BRANO DA LEGGERE -
· · · ·

Quando viene meno la convinzione nelle proprie idee, non si perde
l’identità, come usava dire al tempo delle ideologie; si perde
l’autorevolezza per guidare il processo politico ed essere punto di
riferimento per gli alleati. Si blocca insomma il lavoro di costruzione
del progetto nel quale l’intera coalizione deve riconoscersi. Sappiamo
che, reclamando il dibattito su questi temi, rischiamo d’essere
considerati teorici avulsi dalle esigenze quotidiane della competizione;
però sappiamo altrettanto bene che, se la si impoverisce di spinte
ideali, la politica smarrisce il proprio ruolo. I voti sono
indispensabili per fare maggioranza, ma questa condizione è perennemente
in gioco. Non è che si conquista una volta e dura per sempre, talvolta
non regge neppure per il tempo di una legislatura. Ha necessità di
essere confermata ogni giorno misurandosi con gli eventi che
sopravvengono, mostrando di capirli, di prevenirli, comunque di
governarli.

· · · ·

DATI DI PARTENZA -
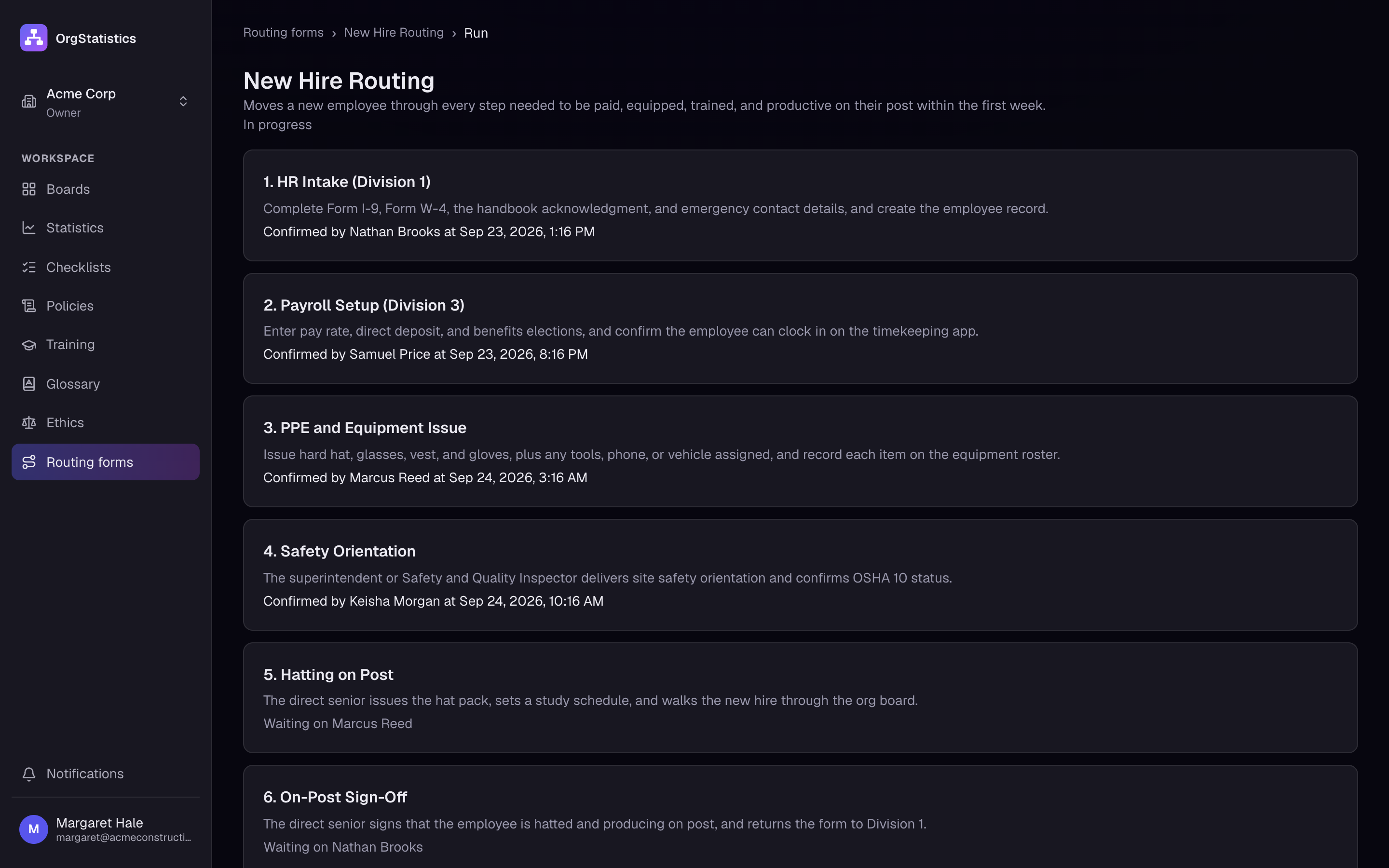The height and width of the screenshot is (868, 1389).
Task: Click Margaret Hale's avatar circle
Action: click(x=33, y=829)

· · · ·

CONSEGNA -
Rispondi a queste domande sul brano:
1. Che cosa si perde, secondo il brano, quando viene meno la convinzione nelle proprie idee?
2. Che cosa succede alla politica se la si impoverisce di spinte ideali?
3. Per che cosa sono indispensabili i voti?
I dati non hanno alcun legame con il brano.

RISULTATO -
1. Si perde l'autorevolezza per guidare il processo politico ed essere punto di riferimento per gli alleati.
2. La politica smarrisce il proprio ruolo.
3. Sono indispensabili per fare maggioranza.